The program is initiated via a command line interface with the test file number provided as an argument. The program will search for the specified input file in the test directory.
In order to check efficiently if a matrix is Diagonally Dominant all rows must be summed and compared to their diagonal element. Since each row check is completely independent from the other rows, each thread can check a number of rows.
If a thread comes across a row that doesn't fit a DDM it atomically writes to the result shared variable, which is initialized to 0. If, by the end of the first part, result is no longer 0 the program halts since the input matrix isn't Diagonally Dominant. By writing to result only on the bad-case scenario no time is lost by threads waiting to execute the atomic operation, thus speeding up the good-case scenario.
In order to find the greatest element of the diagonal the for reduction directive is used on the new array D. This array is first filled with the diagonal elements of the input matrix and then reduce is executed on it.
In this part a new matrix is generated using the elements of the input matrix and the largest number found in Part B, stored in the variable m.
- Each non-diagonal element D[i,j] of the new matrix is the algebraic distance of the element at i,j in the input matrix from the maximum m.
- All diagonal elements of the new matrix are equal to m.
In this part, the minimum element of the new matrix is found. As mentioned above, there are 3 different versions of the program, each implementing the final part with a different algorithm. Below these three algorithms are described.
Using for reduce on the new matrix to find the minimum is very simple and essentially only a for-loop is required. In this case, all elements of the new matrix are checked, including the elements of the diagonal that all have the same value.
In this version a critical section is used, meaning that while one tread enters this part of the program no other thread can execute it until the first thread is done. Using this mechanism, however, will cause threads to idle until they can enter the critical section, thus causing execution to be slower. To find the minimum, each thread finds the minimum of a few row and writes this minimum in the S array. Once all lines have been processed, each thread enters the critical section and writes to the last position of the S array if the minimum it found is smaller than what is already in that location from the previous thread.

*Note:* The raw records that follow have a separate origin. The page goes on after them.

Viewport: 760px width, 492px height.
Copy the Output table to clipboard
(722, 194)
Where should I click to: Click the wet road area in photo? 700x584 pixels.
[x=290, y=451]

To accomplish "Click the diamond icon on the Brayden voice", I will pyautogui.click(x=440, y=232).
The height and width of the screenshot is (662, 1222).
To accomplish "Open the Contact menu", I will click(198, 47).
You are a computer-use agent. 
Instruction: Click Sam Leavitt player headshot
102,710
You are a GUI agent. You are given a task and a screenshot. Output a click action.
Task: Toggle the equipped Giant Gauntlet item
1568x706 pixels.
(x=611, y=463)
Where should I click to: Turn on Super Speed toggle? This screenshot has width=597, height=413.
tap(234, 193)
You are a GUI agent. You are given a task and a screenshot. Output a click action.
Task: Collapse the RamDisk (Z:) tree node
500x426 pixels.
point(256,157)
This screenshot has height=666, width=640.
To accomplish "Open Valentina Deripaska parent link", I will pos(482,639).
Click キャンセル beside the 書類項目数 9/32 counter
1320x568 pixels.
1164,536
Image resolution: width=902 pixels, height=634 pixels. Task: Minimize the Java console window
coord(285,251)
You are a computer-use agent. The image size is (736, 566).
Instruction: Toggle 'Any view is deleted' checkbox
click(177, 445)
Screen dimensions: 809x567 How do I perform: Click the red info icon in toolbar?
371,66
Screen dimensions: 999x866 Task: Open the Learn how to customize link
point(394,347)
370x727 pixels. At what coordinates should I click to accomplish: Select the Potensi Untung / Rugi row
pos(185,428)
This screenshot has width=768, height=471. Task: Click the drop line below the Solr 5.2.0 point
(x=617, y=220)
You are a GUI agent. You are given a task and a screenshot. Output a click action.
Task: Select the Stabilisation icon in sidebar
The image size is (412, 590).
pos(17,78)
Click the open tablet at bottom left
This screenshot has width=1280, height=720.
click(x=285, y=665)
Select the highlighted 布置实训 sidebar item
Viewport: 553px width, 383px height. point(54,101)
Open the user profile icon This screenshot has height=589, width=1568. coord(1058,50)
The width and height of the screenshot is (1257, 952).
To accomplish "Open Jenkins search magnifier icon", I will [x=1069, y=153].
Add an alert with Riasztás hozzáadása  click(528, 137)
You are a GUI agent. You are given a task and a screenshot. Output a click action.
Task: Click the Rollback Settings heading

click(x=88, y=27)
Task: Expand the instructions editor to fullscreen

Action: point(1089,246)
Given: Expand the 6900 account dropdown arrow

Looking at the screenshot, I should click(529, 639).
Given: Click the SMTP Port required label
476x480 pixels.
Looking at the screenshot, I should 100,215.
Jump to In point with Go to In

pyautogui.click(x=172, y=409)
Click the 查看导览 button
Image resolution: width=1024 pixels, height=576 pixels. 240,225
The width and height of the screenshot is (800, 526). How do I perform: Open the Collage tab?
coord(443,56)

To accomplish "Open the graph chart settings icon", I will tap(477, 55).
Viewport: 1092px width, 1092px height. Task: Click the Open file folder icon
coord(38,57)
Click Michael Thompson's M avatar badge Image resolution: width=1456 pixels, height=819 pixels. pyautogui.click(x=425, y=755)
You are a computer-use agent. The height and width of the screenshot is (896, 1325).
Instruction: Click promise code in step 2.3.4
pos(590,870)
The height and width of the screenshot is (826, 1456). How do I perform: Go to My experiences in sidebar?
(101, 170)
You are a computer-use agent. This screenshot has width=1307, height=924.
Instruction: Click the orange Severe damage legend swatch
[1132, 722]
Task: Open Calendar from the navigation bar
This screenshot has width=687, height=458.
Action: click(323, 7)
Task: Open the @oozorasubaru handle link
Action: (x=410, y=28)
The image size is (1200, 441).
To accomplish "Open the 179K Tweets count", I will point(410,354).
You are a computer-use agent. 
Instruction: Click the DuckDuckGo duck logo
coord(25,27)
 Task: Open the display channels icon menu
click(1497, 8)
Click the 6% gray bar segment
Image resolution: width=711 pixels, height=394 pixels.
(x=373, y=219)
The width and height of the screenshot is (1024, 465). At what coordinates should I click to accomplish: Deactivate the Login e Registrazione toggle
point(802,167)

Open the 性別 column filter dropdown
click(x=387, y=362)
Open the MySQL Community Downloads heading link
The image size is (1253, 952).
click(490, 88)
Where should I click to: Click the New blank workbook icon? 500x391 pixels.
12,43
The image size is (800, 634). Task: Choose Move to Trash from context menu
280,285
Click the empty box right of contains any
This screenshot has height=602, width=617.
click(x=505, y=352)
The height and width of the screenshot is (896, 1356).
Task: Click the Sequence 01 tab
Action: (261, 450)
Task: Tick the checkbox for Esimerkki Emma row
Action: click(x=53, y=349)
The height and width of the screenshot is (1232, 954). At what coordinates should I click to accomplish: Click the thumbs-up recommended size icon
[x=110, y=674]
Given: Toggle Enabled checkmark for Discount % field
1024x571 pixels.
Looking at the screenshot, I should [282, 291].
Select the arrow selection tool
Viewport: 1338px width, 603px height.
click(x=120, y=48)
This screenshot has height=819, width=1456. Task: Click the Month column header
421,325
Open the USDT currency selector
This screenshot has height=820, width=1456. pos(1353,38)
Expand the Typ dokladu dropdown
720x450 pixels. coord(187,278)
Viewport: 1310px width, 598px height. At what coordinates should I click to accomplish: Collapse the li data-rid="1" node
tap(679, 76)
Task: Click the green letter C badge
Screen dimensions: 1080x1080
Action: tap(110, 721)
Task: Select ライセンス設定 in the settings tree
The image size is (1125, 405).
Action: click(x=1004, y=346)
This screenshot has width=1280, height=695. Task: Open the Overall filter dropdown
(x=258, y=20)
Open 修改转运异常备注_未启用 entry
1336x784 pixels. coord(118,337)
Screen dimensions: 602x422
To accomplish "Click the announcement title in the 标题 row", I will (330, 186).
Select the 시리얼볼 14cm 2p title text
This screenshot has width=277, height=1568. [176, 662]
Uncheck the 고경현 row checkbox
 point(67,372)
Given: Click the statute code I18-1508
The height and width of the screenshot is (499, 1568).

OpenMP allows parallel code to have critical sections with atomic operations, locks or critical directives. Since the critical section described above contains more than one operation, an atomic operation cannot be used. Locks would work but using them requires some additional memory-related operations so the critical directive has been used instead.
This version uses a binary tree algorithm to find the minimum. This is done by having threads work in pairs during each step of the algorithm and gradually decrease the number of threads taking part in the computation.
The lines of the matrix are distributed to the threads and each thread computes the "local minimum" of the data it received. If the number of threads is a power of 2 then the next part of the algorithm can start. If the number of threads isn't appropriate (such as if there are 3 threads) the excess threads will compare local minimums with the others threads in this step so that they won't take part in the binary tree. The binary-tree portion of the algorithm consists of a few steps where all threads must take part so that they can execute the barrier directive. However, as step decreases with each loop, less and less threads execute comparisons.
See the source code for implementation details.